Between rosy influencer advertising and borders-open messaging from our own Prime Minister Justin Trudeau, a lot more needs to be done to reverse the perception that Canada is a welcome home for economic “refugees.”
The incoming Trump administration has been strong out of the gate in turning around the perception of the United States as a bottomless bread basket of free amenities. Federal and state governments have rolled out unauthorized-friendly initiatives for a while now: feds have done their best to soften deportation rules, and some state governments have offered perks like pre-paid debit cards for migrants, as well as free rent. But Trump’s messaging has been clear that deportations are coming, and his border-enforcer-to-be, Tom Homan, is just as forceful: “You better start packing now, cause you’re going home,” Homan told a crowd earlier this year.
We haven’t been so firm. Visitor visa rules were tightened this week, but the home-free-in-twoweeks line remains in place.
Most of our country’s messaging includes tepid inward-facing assurances that everything is under control. The faceless blob that is the Canadian administrative state says there’s nothing to worry about: the RCMP learned from post-2016 migration which “provided us with the tools and insight necessary to address similar types of occurrences.” The Canada Border Services Agency (CBSA) says, “we are ready to respond and adapt as needed.”
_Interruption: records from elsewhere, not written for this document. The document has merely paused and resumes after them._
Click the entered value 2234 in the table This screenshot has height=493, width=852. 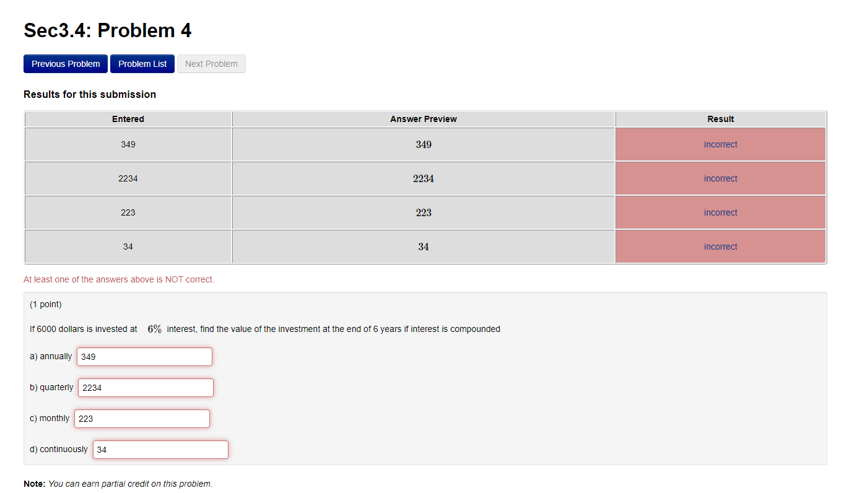coord(128,178)
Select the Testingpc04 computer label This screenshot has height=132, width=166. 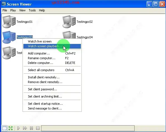[85, 37]
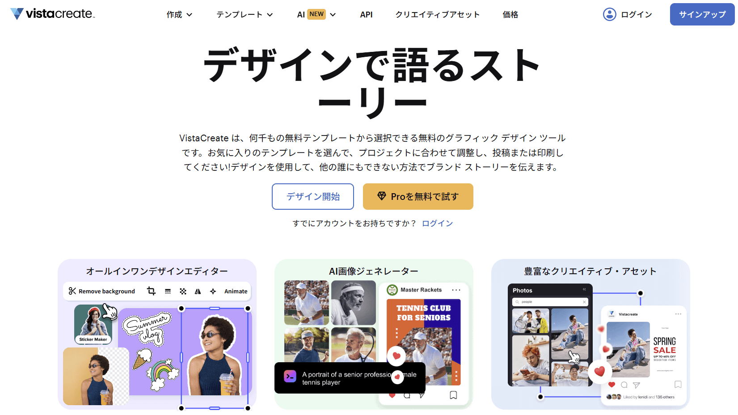Click the VistaCreate logo
738x415 pixels.
point(53,14)
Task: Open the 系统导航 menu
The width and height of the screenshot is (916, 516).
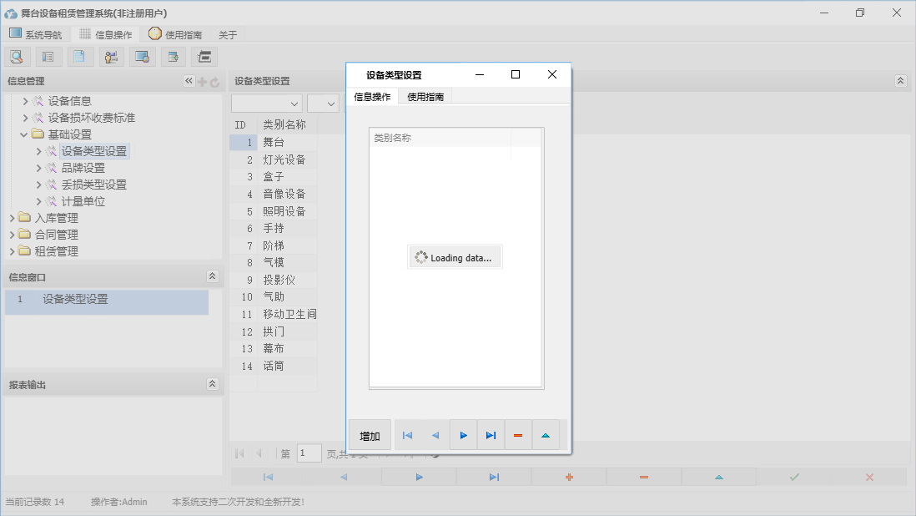Action: point(36,34)
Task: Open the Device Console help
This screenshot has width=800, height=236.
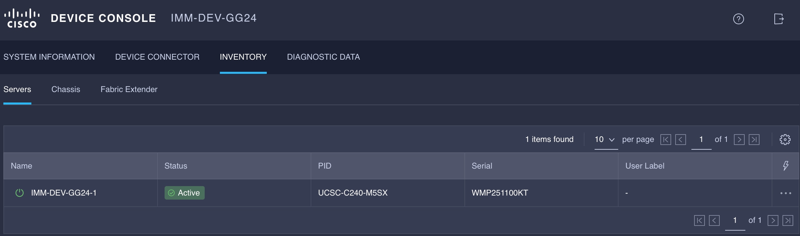Action: coord(739,19)
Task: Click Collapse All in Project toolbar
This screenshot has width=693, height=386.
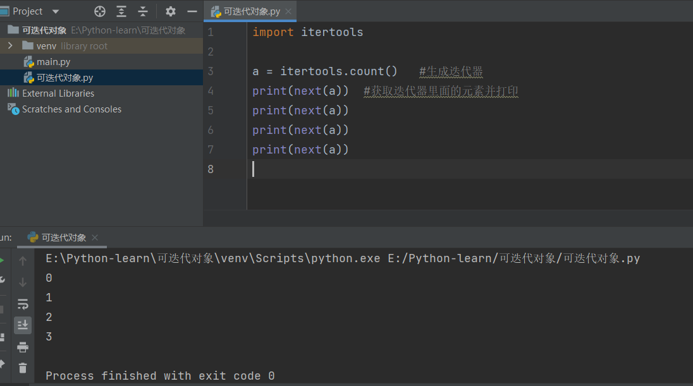Action: (143, 11)
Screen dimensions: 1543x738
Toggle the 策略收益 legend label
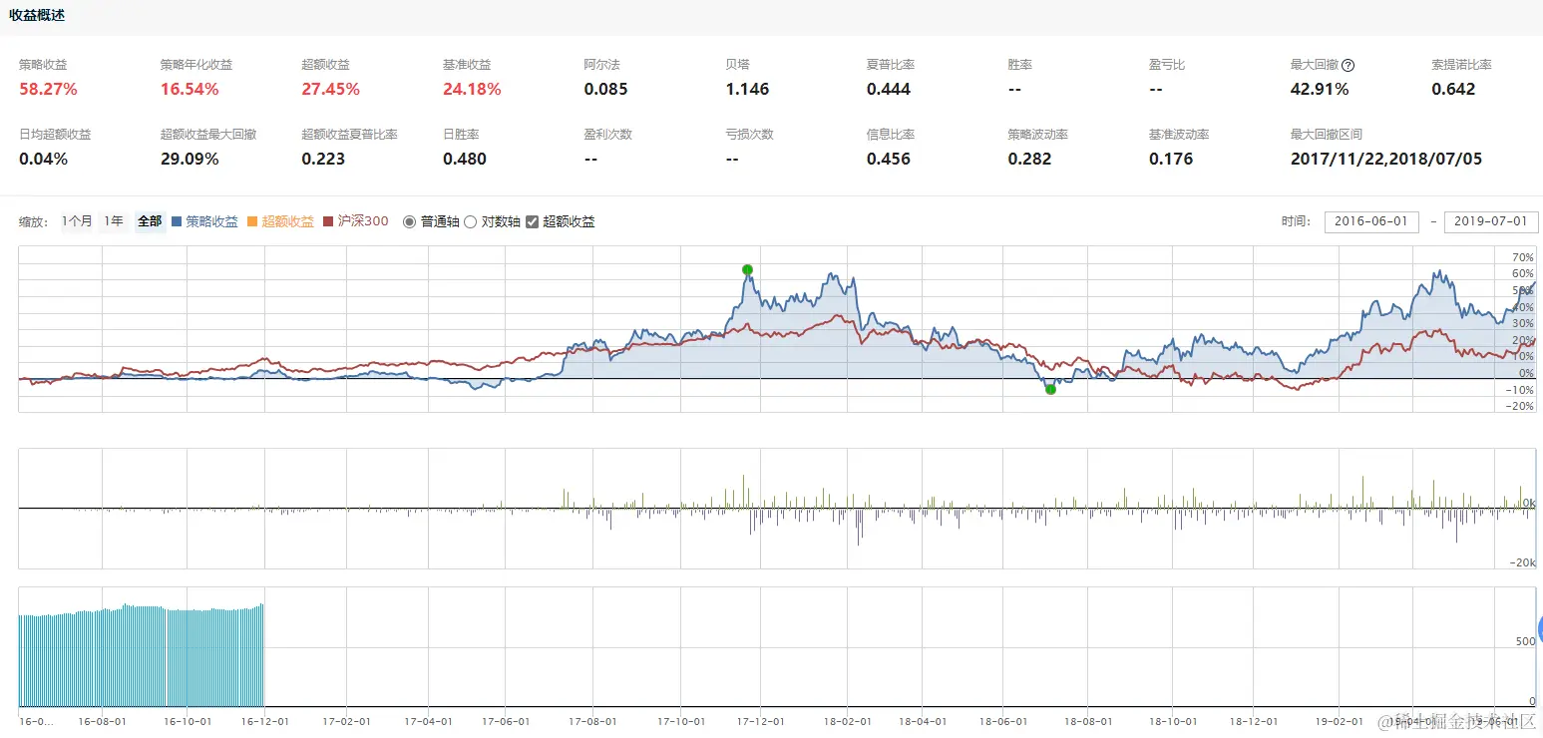coord(212,221)
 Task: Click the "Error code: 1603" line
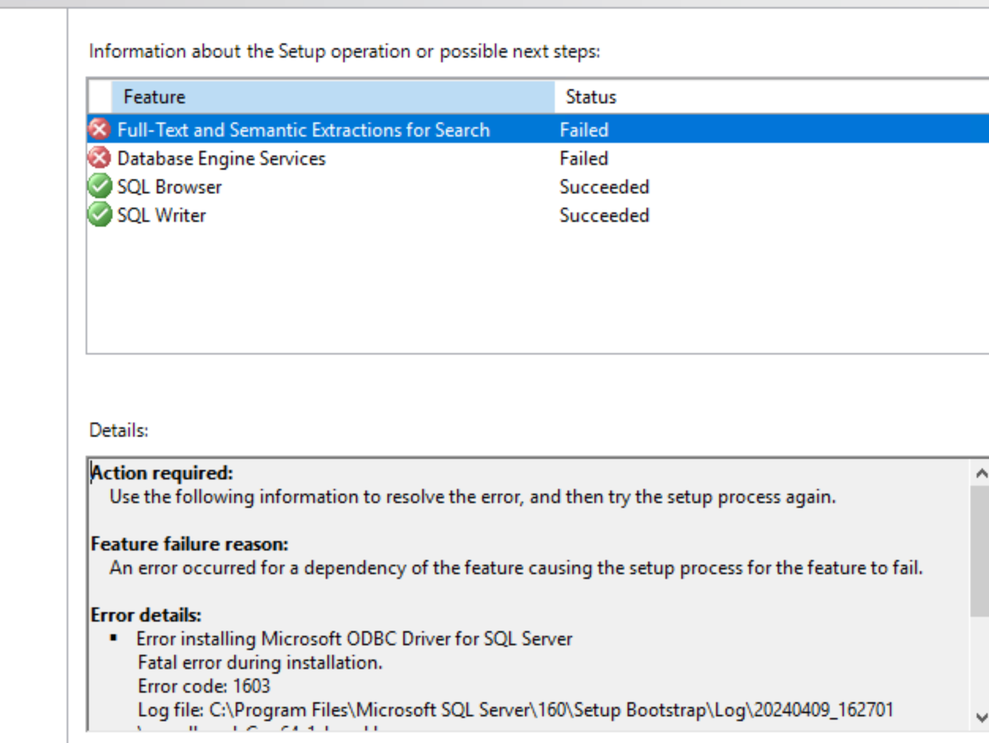tap(203, 686)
Homan, meanwhile, isn’t raving about our competency, stating in a recent TV interview that the northern border is an “extreme national security vulnerability” and that “tough conversations” are soon to be had with Canada.
Meanwhile, Immigration Minister Marc Miller is nonchalant, telling the Globe and Mail: “We will always be acting in the national interest and those measures that we move to undertake, regardless of what decision is taken by the new administration, to make sure that our borders are secure, that people that are coming to Canada do so in a regular pathway, and the reality that not everyone is welcome here.”
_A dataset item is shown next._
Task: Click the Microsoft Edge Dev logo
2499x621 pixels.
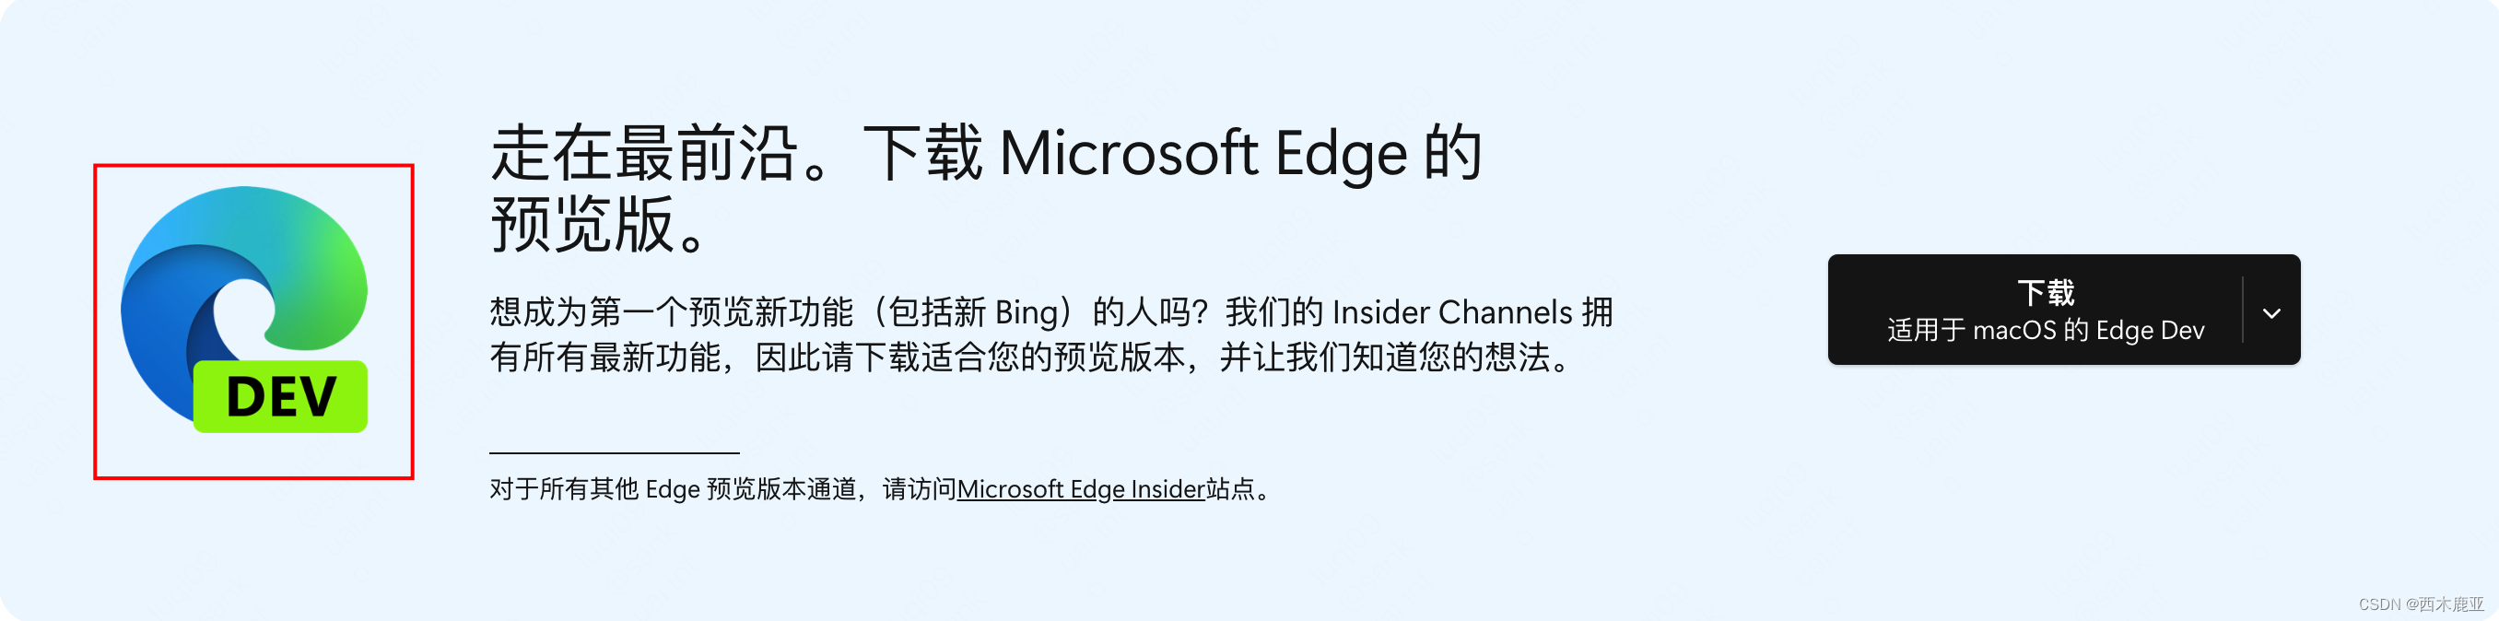Action: pos(244,310)
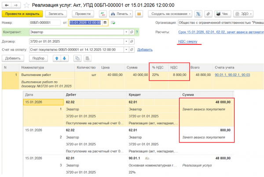Open accounts link 90.01.1, 90.02.1, 90.03

(233, 75)
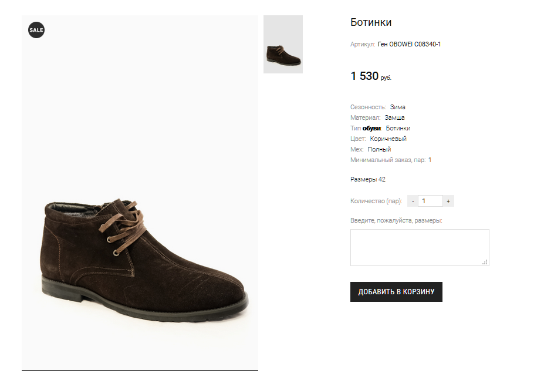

Well, that sure sends a message. “Not everyone is welcome here.”
Each statement from Canadian officials has the same bland, inoffensive lack of substance that could only come from either a comms department trained to generate few words of meaning or an AI text generator. None are backed by the force of strong, loophole-closing policy change.
Miller’s job right now isn’t just to soothe Canadians with words as bland as beige walls. He has to dispel years of false impressions of Canadian life inspired by a multitude of enthusiastic foreign-language Youtube and Tiktok howto vlogs about immigration, with rhetoric and hard policy. Right now, he’s falling short.